Clustered storage offers advantages in both performance and scalability, but users need to evaluate three different architectures.
By Ray Lucchesi
Clustered block storage technology provides scalable storage services with multiple interconnected, yet independent, hardware units called nodes. As storage capacity increases are warranted, data centers meet these needs by introducing another node(s) to the clustered storage system. All new nodes are interconnected and integrated with the existing clustered storage to provide a single system image of all nodes.
Nodes of a clustered block storage system often include x86-class servers consisting of multi-core processors, memory, and storage. A data center could potentially have hundreds of interconnected yet independent nodes.
Clustered block storage is often likened and compared to grid storage. While grid storage does operate as a single storage system, it usually requires geographically dispersed storage units. In contrast, clustered block storage need not be geographically dispersed. Even though IT disaster-recovery policies might mandate off-site replication of a clustered block storage system, the existence of two locations alone does not mean the storage systems are operating as a single unit. As such, all grid storage can be described as clustered block storage but not all clustered block storage systems are grid storage.
Advantages of clusters
Clustered block storage’s main advantage stems from the data center’s ability to more closely match performance needs to current requirements. Specifically, users can purchase storage today and increase performance when necessary, just by adding more nodes. In contrast, monolithic and/or modular subsystem users must either buy more performance than needed or must forklift upgrade to another class of subsystem to satisfy additional performance requirements.

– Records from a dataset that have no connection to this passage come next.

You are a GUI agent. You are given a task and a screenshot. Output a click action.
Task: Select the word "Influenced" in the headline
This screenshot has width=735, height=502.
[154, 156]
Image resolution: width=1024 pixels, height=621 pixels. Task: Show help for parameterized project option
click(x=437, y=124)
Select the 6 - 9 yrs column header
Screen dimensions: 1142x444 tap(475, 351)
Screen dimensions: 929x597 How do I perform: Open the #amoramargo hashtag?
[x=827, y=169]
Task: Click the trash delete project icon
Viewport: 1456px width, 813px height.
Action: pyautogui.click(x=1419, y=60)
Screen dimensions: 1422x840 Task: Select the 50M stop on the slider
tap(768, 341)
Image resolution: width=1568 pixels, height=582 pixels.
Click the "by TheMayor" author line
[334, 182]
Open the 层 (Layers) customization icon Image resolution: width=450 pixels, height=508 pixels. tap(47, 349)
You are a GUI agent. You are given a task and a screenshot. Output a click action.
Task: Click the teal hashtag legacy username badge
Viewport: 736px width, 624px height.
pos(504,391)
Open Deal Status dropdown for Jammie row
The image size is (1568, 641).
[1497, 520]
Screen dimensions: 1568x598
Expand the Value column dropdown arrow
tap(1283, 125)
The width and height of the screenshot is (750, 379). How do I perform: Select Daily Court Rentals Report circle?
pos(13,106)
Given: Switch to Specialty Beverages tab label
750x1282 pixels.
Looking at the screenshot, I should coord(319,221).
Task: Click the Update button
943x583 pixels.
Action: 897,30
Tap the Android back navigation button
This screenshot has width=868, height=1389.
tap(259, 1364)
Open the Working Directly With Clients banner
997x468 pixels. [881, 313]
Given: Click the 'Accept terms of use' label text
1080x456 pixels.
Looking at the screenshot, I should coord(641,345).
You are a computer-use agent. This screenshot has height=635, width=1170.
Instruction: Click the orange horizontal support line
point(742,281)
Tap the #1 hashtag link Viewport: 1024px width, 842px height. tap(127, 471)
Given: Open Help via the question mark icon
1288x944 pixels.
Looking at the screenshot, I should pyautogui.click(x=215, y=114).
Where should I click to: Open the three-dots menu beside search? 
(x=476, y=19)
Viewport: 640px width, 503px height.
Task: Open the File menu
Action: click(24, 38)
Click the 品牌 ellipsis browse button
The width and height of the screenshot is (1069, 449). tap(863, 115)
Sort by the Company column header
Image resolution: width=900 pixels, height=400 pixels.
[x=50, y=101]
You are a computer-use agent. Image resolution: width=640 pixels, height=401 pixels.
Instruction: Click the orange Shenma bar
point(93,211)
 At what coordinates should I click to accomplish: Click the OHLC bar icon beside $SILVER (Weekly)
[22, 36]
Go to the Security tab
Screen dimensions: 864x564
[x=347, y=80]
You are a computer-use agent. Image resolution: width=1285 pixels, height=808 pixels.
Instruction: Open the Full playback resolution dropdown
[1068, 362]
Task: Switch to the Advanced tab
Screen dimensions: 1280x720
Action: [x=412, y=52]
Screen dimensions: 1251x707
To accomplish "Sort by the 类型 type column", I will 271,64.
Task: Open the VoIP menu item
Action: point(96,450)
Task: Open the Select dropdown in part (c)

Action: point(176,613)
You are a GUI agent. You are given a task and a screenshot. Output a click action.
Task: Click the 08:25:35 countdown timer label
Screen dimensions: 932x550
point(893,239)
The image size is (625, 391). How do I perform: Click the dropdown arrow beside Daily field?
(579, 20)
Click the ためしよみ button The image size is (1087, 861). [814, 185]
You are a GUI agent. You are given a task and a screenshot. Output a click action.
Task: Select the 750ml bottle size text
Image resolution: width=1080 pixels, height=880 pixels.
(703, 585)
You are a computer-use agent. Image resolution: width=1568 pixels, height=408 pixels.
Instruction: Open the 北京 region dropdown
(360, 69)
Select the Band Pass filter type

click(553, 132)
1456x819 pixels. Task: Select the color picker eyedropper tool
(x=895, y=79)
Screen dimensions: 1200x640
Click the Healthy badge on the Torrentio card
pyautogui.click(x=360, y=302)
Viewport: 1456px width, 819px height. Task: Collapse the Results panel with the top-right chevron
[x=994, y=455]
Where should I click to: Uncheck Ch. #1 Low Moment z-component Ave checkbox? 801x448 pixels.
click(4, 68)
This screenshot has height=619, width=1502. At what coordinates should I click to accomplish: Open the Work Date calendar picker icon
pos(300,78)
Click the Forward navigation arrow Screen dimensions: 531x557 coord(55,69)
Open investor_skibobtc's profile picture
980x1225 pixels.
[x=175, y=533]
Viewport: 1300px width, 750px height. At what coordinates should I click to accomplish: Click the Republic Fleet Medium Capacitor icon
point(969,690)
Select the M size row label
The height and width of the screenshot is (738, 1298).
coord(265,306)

Clustered block storage technology can also be less disruptive during the introduction of new technology. Clustered storage by its very nature can be upgraded transparently to the latest technology without impacting host I/O operations. A new, higher-performance node can be introduced to the cluster, and the cluster automatically puts the new node into service. Old cluster nodes can be taken offline and removed from the cluster, again without I/O service interruption. In comparison, a monolithic storage system would not allow gradual systematic performance upgrades. Any substantive performance upgrade would most likely involve a cumbersome, disruptive forklift upgrade to another class of system.
Both the performance scalability and the gradual introduction of performance enhancing technology can result in a significant cost savings to the data center. The cost of a leading-edge storage node is far less than the purchase of excess performance often necessitated by expensive monolithic systems. Cost savings can also be realized by the lack of disruption and downtime experienced in installing a new node versus a total storage system upgrade.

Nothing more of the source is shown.